____ RECORDS PROVIDED

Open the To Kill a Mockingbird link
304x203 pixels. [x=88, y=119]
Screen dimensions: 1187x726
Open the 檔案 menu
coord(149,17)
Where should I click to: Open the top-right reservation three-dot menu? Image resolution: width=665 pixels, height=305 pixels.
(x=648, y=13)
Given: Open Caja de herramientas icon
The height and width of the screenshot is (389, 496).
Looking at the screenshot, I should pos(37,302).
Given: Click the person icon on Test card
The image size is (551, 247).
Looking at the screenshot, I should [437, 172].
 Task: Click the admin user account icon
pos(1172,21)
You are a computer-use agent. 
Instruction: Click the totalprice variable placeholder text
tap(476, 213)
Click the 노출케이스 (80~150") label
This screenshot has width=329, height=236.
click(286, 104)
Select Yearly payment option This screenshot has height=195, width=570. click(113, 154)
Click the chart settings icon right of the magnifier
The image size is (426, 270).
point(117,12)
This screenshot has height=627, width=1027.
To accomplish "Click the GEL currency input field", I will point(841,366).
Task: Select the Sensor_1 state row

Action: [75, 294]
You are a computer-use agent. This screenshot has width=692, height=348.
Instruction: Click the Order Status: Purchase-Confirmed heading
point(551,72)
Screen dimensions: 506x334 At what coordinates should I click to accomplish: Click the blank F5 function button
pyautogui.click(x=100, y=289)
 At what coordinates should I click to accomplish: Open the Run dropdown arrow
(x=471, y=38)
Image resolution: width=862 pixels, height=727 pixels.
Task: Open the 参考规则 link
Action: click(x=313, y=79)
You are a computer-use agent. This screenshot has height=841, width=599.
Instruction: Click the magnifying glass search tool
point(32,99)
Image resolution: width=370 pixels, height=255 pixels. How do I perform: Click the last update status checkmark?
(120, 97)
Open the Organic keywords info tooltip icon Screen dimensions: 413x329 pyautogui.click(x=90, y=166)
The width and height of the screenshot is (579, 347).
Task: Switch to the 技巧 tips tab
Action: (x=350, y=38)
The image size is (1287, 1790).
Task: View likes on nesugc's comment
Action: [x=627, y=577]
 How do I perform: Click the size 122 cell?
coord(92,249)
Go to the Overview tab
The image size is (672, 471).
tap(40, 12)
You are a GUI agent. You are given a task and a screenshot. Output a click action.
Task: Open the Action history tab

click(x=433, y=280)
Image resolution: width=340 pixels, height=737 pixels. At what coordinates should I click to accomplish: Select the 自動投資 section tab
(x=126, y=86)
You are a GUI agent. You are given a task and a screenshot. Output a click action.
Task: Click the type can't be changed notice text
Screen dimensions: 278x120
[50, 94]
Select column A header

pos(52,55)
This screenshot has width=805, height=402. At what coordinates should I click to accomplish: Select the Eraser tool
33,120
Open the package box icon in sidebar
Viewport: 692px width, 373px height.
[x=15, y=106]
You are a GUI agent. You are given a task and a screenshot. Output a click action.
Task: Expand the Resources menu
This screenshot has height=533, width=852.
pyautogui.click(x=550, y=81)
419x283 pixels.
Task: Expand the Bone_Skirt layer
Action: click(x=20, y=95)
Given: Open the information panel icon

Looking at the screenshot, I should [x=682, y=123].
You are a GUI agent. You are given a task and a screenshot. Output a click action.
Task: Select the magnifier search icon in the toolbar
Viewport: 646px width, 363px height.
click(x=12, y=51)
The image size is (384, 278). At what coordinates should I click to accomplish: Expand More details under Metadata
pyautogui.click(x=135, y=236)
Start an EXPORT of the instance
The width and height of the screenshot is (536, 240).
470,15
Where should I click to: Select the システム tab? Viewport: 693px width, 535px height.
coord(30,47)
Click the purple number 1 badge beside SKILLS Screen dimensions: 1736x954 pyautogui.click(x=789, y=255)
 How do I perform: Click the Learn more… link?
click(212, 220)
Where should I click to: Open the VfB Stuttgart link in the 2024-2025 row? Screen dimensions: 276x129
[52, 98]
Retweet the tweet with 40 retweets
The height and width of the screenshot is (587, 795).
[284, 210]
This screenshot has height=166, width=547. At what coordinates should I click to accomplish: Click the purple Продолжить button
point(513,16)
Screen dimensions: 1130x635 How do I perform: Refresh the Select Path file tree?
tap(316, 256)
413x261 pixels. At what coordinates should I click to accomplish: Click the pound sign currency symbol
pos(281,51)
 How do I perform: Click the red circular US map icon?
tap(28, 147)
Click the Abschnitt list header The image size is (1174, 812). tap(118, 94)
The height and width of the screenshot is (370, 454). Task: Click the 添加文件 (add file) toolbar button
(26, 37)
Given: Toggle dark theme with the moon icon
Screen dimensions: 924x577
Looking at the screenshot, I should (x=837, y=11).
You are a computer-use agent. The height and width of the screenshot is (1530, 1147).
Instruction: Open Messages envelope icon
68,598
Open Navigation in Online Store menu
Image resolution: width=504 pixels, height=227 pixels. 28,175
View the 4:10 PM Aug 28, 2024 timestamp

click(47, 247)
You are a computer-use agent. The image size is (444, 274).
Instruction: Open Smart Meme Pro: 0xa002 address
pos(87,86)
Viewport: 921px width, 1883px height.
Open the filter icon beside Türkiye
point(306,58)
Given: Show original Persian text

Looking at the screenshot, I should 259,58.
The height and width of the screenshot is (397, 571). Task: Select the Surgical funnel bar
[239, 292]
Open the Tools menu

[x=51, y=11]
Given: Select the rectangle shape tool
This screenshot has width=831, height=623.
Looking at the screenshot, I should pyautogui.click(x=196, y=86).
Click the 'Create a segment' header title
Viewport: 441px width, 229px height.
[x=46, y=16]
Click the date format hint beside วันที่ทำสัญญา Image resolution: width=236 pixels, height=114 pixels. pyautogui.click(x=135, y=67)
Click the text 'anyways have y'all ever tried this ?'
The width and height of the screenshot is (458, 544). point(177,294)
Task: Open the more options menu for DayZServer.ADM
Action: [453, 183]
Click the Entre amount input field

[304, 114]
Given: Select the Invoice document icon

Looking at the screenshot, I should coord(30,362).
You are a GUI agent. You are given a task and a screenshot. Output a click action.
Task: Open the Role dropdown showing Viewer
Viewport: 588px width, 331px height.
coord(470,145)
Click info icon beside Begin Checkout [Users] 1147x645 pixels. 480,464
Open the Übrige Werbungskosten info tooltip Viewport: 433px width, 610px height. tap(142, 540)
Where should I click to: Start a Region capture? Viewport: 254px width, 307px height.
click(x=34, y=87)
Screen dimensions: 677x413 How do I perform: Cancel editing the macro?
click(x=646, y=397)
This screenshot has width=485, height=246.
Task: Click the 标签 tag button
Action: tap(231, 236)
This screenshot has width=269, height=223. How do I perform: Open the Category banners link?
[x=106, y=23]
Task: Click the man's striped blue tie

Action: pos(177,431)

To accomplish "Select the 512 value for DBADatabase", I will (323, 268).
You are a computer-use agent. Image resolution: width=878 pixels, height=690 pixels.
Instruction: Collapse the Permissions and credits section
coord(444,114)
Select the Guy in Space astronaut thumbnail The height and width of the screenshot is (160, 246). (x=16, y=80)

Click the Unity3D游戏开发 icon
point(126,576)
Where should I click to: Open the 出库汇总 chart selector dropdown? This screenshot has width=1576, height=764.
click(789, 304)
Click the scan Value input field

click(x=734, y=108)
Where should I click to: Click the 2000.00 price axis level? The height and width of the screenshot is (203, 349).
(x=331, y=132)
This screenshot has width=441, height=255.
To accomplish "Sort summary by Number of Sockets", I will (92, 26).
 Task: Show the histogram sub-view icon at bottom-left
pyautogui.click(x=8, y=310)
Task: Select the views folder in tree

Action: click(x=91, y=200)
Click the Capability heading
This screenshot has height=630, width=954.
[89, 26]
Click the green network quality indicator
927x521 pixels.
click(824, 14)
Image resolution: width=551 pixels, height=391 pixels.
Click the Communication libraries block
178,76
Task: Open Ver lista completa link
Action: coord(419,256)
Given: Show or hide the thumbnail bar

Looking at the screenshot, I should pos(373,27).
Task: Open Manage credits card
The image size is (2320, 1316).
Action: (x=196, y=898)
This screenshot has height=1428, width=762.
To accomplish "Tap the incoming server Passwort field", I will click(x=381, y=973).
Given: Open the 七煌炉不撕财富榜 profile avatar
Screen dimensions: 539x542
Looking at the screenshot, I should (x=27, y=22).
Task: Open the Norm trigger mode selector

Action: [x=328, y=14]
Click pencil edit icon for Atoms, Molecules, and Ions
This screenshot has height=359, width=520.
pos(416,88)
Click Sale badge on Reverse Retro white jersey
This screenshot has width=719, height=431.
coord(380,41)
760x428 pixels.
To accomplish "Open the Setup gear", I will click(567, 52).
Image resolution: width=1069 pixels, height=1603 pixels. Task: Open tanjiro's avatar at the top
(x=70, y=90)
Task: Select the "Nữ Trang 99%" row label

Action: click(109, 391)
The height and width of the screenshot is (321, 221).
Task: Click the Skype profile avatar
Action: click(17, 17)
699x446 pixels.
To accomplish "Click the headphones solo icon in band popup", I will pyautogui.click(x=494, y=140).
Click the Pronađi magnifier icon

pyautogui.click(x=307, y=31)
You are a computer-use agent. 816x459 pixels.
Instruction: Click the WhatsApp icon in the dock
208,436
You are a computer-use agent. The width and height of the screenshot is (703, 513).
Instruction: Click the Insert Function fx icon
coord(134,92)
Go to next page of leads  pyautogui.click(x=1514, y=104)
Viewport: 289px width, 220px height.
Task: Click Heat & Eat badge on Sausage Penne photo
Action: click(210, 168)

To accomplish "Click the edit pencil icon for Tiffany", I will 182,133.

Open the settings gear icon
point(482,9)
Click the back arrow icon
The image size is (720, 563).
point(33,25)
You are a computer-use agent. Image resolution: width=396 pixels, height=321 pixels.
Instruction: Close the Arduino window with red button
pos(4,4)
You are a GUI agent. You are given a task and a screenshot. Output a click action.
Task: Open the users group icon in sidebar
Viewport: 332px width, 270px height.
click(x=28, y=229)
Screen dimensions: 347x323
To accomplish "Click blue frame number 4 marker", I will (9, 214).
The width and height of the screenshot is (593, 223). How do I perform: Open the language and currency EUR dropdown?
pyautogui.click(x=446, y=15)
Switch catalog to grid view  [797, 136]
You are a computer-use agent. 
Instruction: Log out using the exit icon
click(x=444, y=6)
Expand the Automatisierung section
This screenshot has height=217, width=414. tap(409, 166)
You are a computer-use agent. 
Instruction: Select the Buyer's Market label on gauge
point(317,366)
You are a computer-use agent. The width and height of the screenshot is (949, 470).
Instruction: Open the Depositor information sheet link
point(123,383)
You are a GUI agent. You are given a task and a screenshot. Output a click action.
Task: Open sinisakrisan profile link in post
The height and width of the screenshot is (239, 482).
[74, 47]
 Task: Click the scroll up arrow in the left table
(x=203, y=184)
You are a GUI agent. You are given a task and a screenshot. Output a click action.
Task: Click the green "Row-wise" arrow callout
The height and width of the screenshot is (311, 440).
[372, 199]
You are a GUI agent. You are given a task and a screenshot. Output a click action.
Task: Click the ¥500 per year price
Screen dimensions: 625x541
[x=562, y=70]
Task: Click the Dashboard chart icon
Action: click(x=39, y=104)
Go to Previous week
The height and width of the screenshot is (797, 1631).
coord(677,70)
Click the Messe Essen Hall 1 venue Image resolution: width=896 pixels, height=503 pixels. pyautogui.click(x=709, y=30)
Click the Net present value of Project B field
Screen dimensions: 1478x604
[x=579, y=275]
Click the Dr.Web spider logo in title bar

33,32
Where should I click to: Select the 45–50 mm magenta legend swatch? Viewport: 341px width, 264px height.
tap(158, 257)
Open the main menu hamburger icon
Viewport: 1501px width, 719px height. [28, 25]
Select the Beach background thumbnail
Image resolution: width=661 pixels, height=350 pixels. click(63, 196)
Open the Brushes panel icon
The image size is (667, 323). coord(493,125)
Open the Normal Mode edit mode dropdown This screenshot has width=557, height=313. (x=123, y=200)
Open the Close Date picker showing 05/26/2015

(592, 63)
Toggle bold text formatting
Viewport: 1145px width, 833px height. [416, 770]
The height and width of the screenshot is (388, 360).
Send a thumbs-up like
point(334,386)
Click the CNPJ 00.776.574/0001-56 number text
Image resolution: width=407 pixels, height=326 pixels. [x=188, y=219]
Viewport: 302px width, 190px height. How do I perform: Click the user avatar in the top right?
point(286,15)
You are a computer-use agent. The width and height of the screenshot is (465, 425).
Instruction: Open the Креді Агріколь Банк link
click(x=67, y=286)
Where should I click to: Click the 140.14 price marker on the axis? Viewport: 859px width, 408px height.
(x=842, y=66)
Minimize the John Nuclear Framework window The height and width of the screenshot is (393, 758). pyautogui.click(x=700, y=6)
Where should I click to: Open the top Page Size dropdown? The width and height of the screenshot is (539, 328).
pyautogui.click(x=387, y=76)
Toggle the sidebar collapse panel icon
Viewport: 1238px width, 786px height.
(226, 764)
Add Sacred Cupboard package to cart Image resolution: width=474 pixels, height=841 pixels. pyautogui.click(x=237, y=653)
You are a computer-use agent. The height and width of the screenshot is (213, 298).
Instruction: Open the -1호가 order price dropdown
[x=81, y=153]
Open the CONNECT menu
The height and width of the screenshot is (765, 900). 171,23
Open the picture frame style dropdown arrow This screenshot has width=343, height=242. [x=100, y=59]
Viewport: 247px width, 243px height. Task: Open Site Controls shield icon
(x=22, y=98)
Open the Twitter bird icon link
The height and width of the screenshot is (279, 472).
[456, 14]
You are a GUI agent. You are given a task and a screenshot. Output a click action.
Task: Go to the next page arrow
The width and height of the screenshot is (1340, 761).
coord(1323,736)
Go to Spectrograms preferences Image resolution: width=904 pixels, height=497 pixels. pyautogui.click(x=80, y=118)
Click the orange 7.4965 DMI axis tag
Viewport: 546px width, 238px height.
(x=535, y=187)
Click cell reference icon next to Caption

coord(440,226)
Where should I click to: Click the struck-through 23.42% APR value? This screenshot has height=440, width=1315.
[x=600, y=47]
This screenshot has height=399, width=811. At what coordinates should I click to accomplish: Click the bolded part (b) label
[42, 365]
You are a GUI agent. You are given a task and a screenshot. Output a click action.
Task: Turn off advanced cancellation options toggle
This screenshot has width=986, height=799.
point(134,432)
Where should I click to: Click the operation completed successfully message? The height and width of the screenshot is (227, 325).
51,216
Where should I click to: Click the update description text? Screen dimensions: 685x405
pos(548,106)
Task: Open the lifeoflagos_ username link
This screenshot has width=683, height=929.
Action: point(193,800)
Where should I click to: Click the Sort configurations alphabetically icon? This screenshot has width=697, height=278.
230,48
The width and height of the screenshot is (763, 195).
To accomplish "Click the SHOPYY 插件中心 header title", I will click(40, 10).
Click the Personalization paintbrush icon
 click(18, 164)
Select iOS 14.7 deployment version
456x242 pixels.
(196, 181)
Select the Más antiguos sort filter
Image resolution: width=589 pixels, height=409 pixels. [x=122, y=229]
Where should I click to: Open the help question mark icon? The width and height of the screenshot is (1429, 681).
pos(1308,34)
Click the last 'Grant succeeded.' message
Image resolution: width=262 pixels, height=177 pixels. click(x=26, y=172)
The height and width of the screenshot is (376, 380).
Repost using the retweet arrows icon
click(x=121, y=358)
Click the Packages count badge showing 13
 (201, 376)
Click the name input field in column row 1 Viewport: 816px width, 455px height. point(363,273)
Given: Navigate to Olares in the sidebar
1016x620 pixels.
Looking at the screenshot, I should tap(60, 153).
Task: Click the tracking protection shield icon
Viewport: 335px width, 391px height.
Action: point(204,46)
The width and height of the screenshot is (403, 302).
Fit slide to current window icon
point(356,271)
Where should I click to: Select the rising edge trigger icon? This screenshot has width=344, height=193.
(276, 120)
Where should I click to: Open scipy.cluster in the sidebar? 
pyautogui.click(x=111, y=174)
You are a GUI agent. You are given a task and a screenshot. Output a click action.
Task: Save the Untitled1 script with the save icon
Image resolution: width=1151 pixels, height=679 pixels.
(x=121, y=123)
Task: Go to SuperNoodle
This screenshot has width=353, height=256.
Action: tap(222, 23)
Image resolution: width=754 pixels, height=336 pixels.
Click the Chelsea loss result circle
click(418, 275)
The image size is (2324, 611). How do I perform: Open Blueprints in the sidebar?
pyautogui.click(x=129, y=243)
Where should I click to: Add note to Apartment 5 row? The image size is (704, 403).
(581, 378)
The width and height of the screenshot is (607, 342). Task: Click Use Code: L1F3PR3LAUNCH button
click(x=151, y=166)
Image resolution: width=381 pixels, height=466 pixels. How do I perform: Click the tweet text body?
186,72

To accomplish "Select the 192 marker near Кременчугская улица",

________

» **PROBLEM DETAILS**
If a line above holds the word "pencil", count it; then say how many such lines there are and nothing else.

» **ANSWER**
2